Nous croyons que si nous commençons d’appliquer nos idées dans le Kuangtung (Guangdong) et si nous réussissons, l’exemple amènera le peuple des régions alentour à insister pour un système similaire et le mouvement s’étendra à toute la Chine… Si nous pouvons réussir à fédérer quelques provinces nous pourrons en amener et en fédérer d’autres, une par une, jusqu’à constituer un lien sheng cheng fu [17] - un gouvernement des provinces unies ».

Chen réussit à lancer une première expérience dans la province du Guandong dont les résultats surprirent grandement les officiels et les observateurs étrangers. [18]

Dans ses dernières années, Chen espérait l’application des principes fédéralistes dans la réorganisation de l’Asie, de l’Europe et de l’Amérique et la possibilité d’une véritable fédération mondiale :

  • construire la nation chinoise sur les principes d’égalité de richesse, d’égalité des droits, d’égalité de bonheur ;
  • construire l’Asie comme une entité organisée, comme la pierre angulaire d’une organisation mondiale. Pour réaliser un monde harmonieux (datung) l’Asie, l’Europe et l’Amérique doivent être organisées séparément en fédérations ;
  • organiser le monde en une fédération sur le principe d’égalité et de co-existence pacifique. Abolir les organisations militaires dans chaque nation. La Chine devrait jouer un rôle de membre fondateur dans une telle fédération mondiale. [19]

Chen, vaincu par Sun Yat Sen, s’enfuit à Hong Kong, où il mourut en 1933. A cette époque, le fédéralisme ne réussit pas à devenir populaire au sein du peuple chinois parce que les populations avaient peur qu’un Etat fédéral semblable à celui des Américains ne soit pas capable de défendre leur pays contre une agression extérieure.

Le fils de Chen, Leslie Dingyan Hung Chen (1923-2006), a conservé vivante la thèse de son père grâce au Centre de recherches Jiongming [20]. Les documents du Chen Jiongming center, accessibles sur internet, méritent l’attention des fédéralistes du monde entier, chinois ou étrangers.

L’Europe devrait servir d’exemple à la Chine en développant une structure institutionnelle fédérale ; elle devrait offrir de solides soutiens aux intellectuels dissidents qui recherchent une solution fédérale aux problèmes intérieurs de la Chine.

Une Chine démocratique et prospère serait un avantage pour tout le monde, pas seulement pour les Chinois.

La faiblesse de la politique extérieure de l’Europe, a-t-elle atteint un point tellement critique qu’elle ne peut même pas soutenir des suggestions qui seraient utiles non seulement pour la stabilité de la Chine mais encore pour la stabilité de l’Asie, et, par suite, du monde entier ? Nous espérons nous tromper.

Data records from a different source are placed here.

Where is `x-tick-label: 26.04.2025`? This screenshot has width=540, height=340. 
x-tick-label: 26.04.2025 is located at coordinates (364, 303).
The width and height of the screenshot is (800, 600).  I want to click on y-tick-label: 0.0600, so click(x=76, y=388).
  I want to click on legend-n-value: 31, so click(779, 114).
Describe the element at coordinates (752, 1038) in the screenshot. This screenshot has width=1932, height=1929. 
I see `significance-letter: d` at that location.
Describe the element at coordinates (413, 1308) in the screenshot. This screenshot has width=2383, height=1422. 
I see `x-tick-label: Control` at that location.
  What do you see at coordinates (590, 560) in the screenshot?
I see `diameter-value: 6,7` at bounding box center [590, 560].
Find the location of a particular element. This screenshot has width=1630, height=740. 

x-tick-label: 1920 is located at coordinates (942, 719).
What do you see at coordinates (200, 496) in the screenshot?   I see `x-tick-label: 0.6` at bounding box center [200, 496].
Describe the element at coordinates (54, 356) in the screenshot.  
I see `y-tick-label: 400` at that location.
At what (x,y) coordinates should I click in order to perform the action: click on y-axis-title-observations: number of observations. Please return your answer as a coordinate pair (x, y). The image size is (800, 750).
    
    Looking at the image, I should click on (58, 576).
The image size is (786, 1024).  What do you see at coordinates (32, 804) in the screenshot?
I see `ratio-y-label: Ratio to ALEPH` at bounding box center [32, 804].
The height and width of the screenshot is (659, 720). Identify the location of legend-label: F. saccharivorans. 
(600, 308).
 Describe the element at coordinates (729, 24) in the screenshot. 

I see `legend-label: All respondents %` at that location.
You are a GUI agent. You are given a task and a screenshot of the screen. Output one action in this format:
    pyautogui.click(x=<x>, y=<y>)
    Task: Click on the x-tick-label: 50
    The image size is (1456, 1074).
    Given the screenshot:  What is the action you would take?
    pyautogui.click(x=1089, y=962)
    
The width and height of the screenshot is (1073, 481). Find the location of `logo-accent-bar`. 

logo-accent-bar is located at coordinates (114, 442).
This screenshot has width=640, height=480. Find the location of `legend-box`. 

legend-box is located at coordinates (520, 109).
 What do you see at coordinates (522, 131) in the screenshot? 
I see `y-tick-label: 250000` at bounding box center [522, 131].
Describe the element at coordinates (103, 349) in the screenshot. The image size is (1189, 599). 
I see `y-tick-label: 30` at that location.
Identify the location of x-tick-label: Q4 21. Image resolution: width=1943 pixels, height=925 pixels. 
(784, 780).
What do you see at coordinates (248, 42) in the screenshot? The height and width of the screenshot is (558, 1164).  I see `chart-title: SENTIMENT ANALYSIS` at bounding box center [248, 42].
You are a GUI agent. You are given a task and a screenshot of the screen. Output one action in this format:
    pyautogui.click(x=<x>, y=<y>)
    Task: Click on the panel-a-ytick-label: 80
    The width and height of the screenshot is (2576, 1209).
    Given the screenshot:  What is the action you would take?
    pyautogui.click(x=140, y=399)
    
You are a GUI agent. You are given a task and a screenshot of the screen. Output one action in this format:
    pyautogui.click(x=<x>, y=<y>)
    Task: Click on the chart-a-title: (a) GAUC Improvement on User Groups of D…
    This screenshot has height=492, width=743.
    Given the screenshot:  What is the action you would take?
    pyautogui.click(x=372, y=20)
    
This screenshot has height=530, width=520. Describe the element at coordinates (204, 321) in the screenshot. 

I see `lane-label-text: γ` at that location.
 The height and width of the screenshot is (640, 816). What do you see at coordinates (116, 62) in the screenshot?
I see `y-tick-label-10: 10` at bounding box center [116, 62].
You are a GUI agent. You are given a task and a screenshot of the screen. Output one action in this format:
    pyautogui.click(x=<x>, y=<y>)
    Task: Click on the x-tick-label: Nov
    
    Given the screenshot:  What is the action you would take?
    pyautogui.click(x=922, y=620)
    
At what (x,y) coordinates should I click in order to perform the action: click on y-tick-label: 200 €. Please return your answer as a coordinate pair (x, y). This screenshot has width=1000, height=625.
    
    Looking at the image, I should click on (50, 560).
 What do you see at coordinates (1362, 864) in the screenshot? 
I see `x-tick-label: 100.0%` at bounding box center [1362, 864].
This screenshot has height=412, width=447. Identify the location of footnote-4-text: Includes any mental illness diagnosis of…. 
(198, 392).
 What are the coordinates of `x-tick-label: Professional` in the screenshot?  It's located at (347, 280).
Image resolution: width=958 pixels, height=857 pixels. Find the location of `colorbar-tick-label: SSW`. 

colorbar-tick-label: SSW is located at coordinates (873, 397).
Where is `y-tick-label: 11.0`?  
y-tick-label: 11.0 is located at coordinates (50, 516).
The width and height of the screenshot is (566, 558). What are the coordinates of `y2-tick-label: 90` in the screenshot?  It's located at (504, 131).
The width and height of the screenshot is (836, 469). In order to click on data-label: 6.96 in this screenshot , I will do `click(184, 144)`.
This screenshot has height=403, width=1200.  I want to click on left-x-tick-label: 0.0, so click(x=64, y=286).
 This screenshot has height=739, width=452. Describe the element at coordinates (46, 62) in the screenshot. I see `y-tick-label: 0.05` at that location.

Le cri de Chen (ou plutôt sa pensée politique et philosophique) provient d’une période de grande liberté de pensée dans la Chine des années 1900 : il ne devrait pas effrayer l’Occident ni l’Orient.
C’est un cri du passé, mais orienté vers l’avenir. Un cri de revanche qui exprime l’espoir d’un homme, qui après avoir concouru à la chute d’une monarchie millénaire essaya de sauver une République pour laquelle il lutta contre les divisions et contre elle-même.